Plans are the building block provided by the punch to let you define how often you want to run a batch punchline and more importantly how to update your input data time ranges so that every time your punchline runs, it processes the right input dataset.

Think of plan as a mean to say : "every hour execute that batch punchline over the last 4 hours of data" for example.

Configuration

In this quick tour we will have a look at the simplest possible plan.

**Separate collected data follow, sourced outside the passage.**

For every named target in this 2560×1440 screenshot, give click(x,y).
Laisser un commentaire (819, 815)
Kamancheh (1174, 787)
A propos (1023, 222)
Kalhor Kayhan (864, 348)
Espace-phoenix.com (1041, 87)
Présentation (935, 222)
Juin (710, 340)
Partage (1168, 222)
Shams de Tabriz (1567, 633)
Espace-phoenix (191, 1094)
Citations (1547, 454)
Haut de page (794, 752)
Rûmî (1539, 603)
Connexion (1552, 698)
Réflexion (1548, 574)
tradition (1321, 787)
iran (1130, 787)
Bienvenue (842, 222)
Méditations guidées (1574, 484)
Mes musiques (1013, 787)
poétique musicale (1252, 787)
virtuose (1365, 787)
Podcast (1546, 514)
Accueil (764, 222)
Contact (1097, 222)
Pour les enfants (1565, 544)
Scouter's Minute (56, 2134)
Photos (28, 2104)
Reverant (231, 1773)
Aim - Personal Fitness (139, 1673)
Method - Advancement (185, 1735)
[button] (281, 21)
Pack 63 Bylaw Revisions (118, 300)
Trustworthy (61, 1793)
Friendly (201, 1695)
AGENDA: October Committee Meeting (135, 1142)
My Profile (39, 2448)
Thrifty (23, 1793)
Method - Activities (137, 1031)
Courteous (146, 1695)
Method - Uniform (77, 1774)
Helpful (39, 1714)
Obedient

cd $PUNCHPLATFORM_CONF_DIR/samples/plans/basic

There you have a plan and the punchline template. Have a look at their content. Here is the plan:

---
version: '6.0'
model:
  dates:
    from:
      offset: -PT1m
      format: yyyy-MM-dd'T'HH:mmZ
    to:
      format: yyyy-MM-dd'T'HH:mmZ
settings:
  cron: '*/1 * * * *'

A plan (mainly) is in charge on generating dates. Dates are then consumed by a punchline.

Dates templating

The PT1m is a standard way to express "now minus one minute". As for the cron expression it means : run the punchline every minute.

Here is the punchline template file content:

---
type: punchline
runtime: spark
version: '6.0'
dag:
- settings:
    input_data:
    - date: "{{ from }}"
      name: from_date
    - date: "{{ to }}"
      name: to_date
  component: input
  publish:
  - stream: data
  type: dataset_generator
- settings:
    truncate: false
  component: show
  subscribe:
  - component: input
    stream: data
  type: show

That is a simple punchline that prints to stdout the input node generated columns. These columns contain the dates generated by the plan.

Try it

To start this plan here is the command line:

planctl start --plan plan.yaml --template template.yaml

You will see the result of the spark punchline printed every minute. Check in particular the dataset column, there you have your dates. Every punchline property can be templatized using dates or other values. This simple mechanism is thus very powerful.

Important

Punch plans benefit from many production grade features such as persitent cursors, high-availability, monitoring. These are described in the reference guide plan chapter.

Plan Alternatives ?

Plans are both simple and powerful. A number of well-known technologies provide the same sort of resilient scheduling power. For example apach AirFlow, of Kubernetes Argo Workflow. These technologies are way way more complex and heavyweight. The beauty of punch plans is that they run on tiny, small medium or larg-scale platforms.